After that, we got to the fun part -- we would take a whole coconut, drill a hole in one of the eyes with a corkscrew, and pour out the coconut milk and drink it. Then we would get a hammer, shatter the coconut into pieces, dig the shell away, and grate the coconut into flakes. It was hard then to find a coconut in the grocery store except a few times a year, so they were a rare treat.

It may be hard to believe these days, but it was also difficult back then to find citrus fruit before November when the first Florida trees grew ripe. Shipments from California and Arizona took too long, and oranges could rot before they made it to places like Georgia. So it's no wonder that ambrosia fruit salad was -- and perhaps still is -- considered a Thanksgiving or Christmas treat in pockets of the South.

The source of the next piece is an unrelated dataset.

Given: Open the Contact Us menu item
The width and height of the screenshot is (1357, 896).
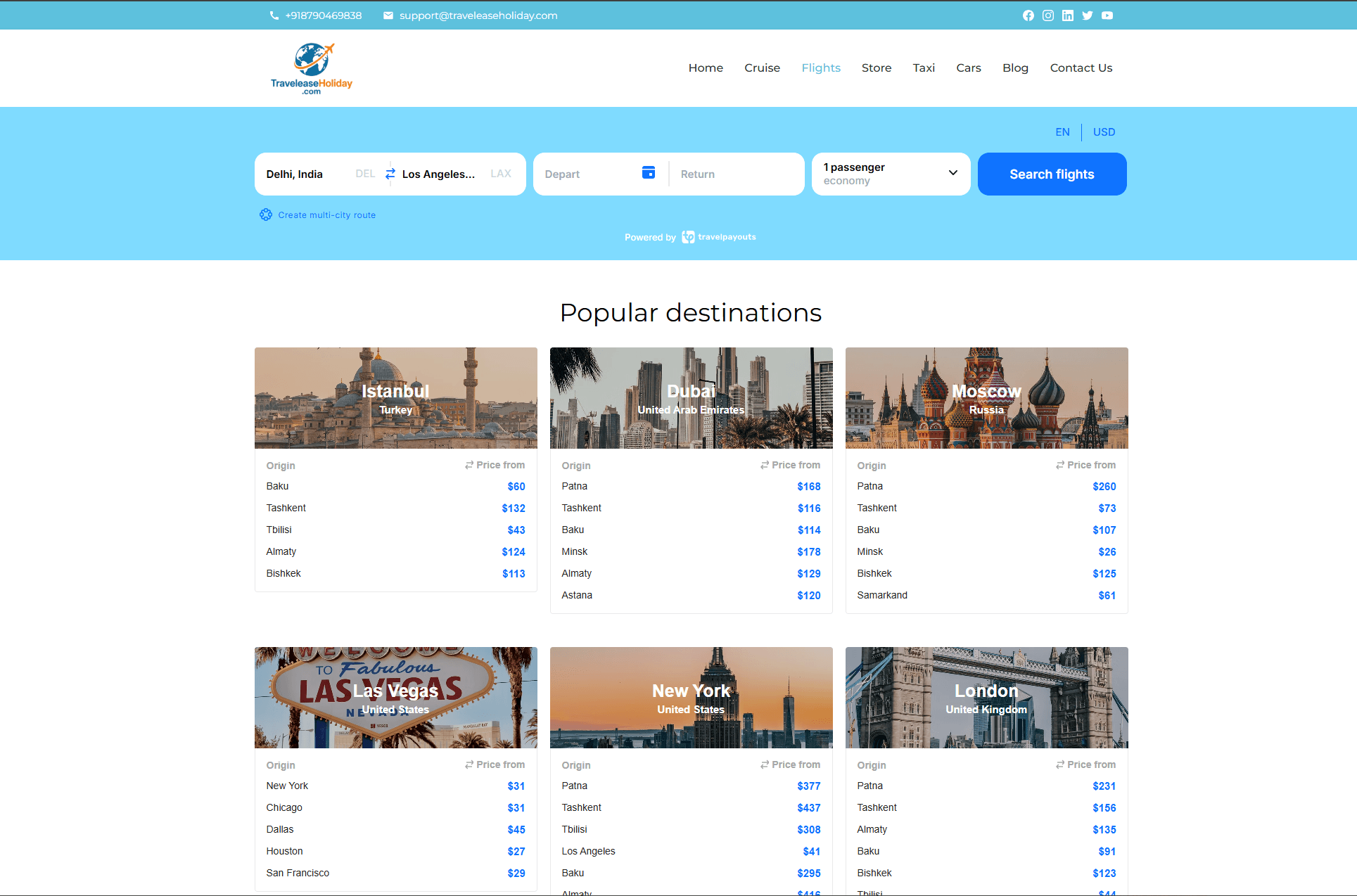Looking at the screenshot, I should pos(1081,68).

When my sister Kitty mixed together all of the ingredients in a glass bowl, the orange-reddish tint and the coconut flakes like snow brightened our table together. It was a gleaming moment, and perhaps we thought of ourselves as immortal, as the ambrosia transported us from one fleeting holiday to the next, year by year.

​AMBROSIA FRUIT SALAD

​1 dozen medium oranges, peeled, sectioned and with the pulp removed
​1 small jar maraschino cherries with juice
​1 20-ounce can pineapple chunks, drained and diced
1 grated coconut
1 tablespoon of cane sugar
1 cup sour cream (Totally optional. I have my reservations about adding this ingredient, but some folks like it. )


DIRECTIONS
​Stir the ingredients together in a large glass serving bowl. Cover and refrigerate overnight. Serve cold, preferably in cordial  or parfait glasses before the main dessert.